If $P \left(a + i b\right) = 0$ then $P \left(x\right) = {Q}_{1} \left(x\right) \left(x - \left(a + i b\right)\right)$ but $P \left(x\right)$ is a real polynomial. That means all its coefficients real. So $P \left(x\right)$ must have another root ${x}_{0}$ such that $\left(x - {x}_{0}\right) \left(x - \left(a + i b\right)\right) = {x}^{2} + \alpha x + \beta$ with $\alpha , \beta$ real.
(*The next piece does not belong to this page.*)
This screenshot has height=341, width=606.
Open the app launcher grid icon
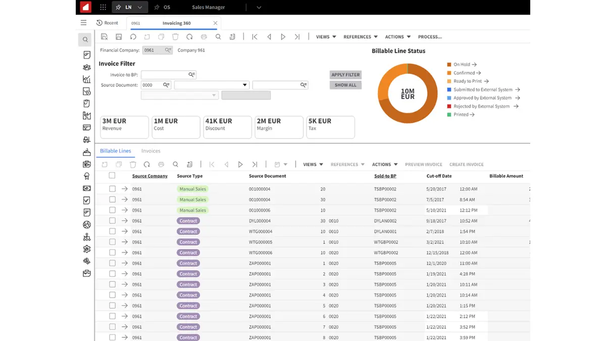[103, 7]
Or

${x}^{2} - \left({x}_{0} + a + i b\right) x + {x}_{0} \left(a + i b\right) = {x}^{2} + \alpha x + \beta$

or

$\left\{\begin{matrix}- \left({x}_{0} + a + i b\right) = \alpha \\ {x}_{0} \left(a + i b\right) = \beta\end{matrix}\right.$

The feasible solution is

${x}_{0} = a - i b$

because

$- \left(a - i b + a + i b\right) = - 2 a = \alpha$ and also

$\left(a - i b\right) \left(a + i b\right) = {a}^{2} + {b}^{2} = \beta$

with both $\alpha , \beta$ real.

So if $P \left(x\right)$ is a real polynomial and $P \left(a + i b\right) = 0$ then necessarily $P \left(a - i b\right) = 0$ and $P \left(x\right) = {Q}_{2} \left(x\right) \left({x}^{2} + \alpha x + \beta\right)$ with $\alpha = - 2 a$ and $\beta = {a}^{2} + {b}^{2}$

Feb 24, 2017

#### Explanation:

If one of the real quadratic factors is:

$\alpha {x}^{2} + \beta x + \gamma$

then using the quadratic formula, it has zeros:

$\frac{- \beta \pm \sqrt{{\beta}^{2} - 4 \alpha \gamma}}{2 \alpha}$

If ${\beta}^{2} - 4 \alpha \gamma \ge 0$ then the square root is real and the zeros are real, resulting in real linear factors.

Otherwise, ${\beta}^{2} - 4 \alpha \gamma < 0$ so:

$\sqrt{{\beta}^{2} - 4 \alpha \gamma} = \left(\sqrt{4 \alpha \gamma - {\beta}^{2}}\right) i$

resulting in a complex conjugate pair of non-real zeros.